High-Speed Trading Isn't Just Faster, It's Also Fairer
There's always a charged reaction when any market policy discussion reflects on the pace of change taking place in our financial markets.
But this is not a debate that should be conducted based on perceptions or emotions running high. Instead, it is a debate that should be based upon facts and conducted with an examination of data.
There is no doubt today's financial marketplace has changed. Scrums of floor traders are a thing of the past. Open outcry pits have emptied out and largely fallen silent, their ranks having dwindled to just a handful.
In its place now stands a fully transformed market. Professional traders using electronic trading platforms and low latency trading technology have modernized and democratized the markets, delivering greater competition and efficiency for the investor.
So, yes, financial markets have evolved into a faster and fairer marketplace than the slower, less efficient manual market of the past. How do we know this? The empirical evidence tells us so. Studies examining market data demonstrate the investments in technology made by market participants have led to a more efficient marketplace.
Critics of technological advancements in the market do not ground their arguments in data. Instead they base their appeals on opinion, seeking to generate animosity and skepticism towards high frequency technology, automation and electronic platforms. Yet, these are advancements in the market that, were they achieved in any other industry, would be welcomed and promoted.
To stand in the way of technological advances is to stand in the way of efficient markets and fair prices. Removing technological advancements from the markets would hamper market stability and cost investors money.
Automation technology allows companies to improve efficiency and scale, driving down their costs and thus driving down the costs of their product for the customer. For example, when automobiles first came to market, they were in short supply and only available to the wealthy customers who could afford to pay a high premium. Then, the Ford Motor Company pioneered the use of automation technology on their production line and this innovation brought about lower prices, making cars more affordable and available, simultaneously contributing to the overall economy and a higher quality of life.

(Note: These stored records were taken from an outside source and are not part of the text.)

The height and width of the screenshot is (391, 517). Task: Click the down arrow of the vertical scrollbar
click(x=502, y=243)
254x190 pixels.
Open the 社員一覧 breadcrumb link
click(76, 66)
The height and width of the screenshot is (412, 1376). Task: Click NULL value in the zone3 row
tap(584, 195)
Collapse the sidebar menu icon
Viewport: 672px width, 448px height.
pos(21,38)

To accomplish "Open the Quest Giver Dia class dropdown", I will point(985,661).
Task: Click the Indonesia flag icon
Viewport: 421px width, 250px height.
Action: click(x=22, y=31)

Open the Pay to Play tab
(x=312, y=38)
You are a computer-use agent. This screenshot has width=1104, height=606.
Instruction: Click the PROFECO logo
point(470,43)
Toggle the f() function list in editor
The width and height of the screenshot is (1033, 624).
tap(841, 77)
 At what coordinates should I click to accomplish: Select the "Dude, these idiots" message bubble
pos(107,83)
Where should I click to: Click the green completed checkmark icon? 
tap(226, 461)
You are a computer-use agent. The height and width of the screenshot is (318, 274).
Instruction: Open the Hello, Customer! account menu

Ford's assembly line was only the beginning. Over the last 100 years, we have witnessed a dynamic level of technological innovation, along with increased competition. With each new advancement the consumer has been the main beneficiary, paying less for increased quality.
The principles of technology and innovation improving quality and costs are not unique. Industry after industry has used technological advances to improve all aspects of their businesses.
The financial markets are no different. We have advanced past the days of crowded trading pits and ticker machines towards a new, modern market using electronic platforms and advanced computer technology. As a result, information that was once monopolized by just a few has now been liberated. More participants have more access to the market than ever before, and the increased competition has lowered costs and improved market prices.
Technological advancements are helping all market participants, most notably the average investor. When the markets relied on slower, manual transactions, investors had no choice but to pay more money to trade at worse prices. As the technology used in the markets evolved, professional trading firms invested in high frequency trading and automation, prices have fallen for investors. The result is a more liquid market with better prices and lower trading costs than any previous market era.
Casting technologically advanced markets and professional traders as somehow dangerous, as critics have done, is contradicted by the available evidence we have demonstrating that both contribute to a better market.
The fact that some market participants trade faster than others is often presented as evidence our markets are unfair. History teaches us that some market participants, driven by different market pressures and incentives, have always been faster than others. Professional traders, however, do not compete against the average investor. Rather, professional traders compete with each other to the benefit of the investor. The healthy competition between these professional trading firms drives inefficiencies out of today's markets, which translates into fairer prices and cheaper trading costs for the average investor.
Professional traders are, ultimately, service providers in the market. Like service providers in any other industry, the customer (in this case, the investor) demands that they be fast, efficient and constantly engaged in their business. In that sense, the use of high frequency trading systems to continuously provide fair and accurate prices to investors is driven by the market efficiency demands of the average investor.
Critics of high-frequency technology should realize they are approaching the whole debate about speed in markets from a misinformed point of view. In a well-functioning marketplace, speed is a valuable tool, not a weapon.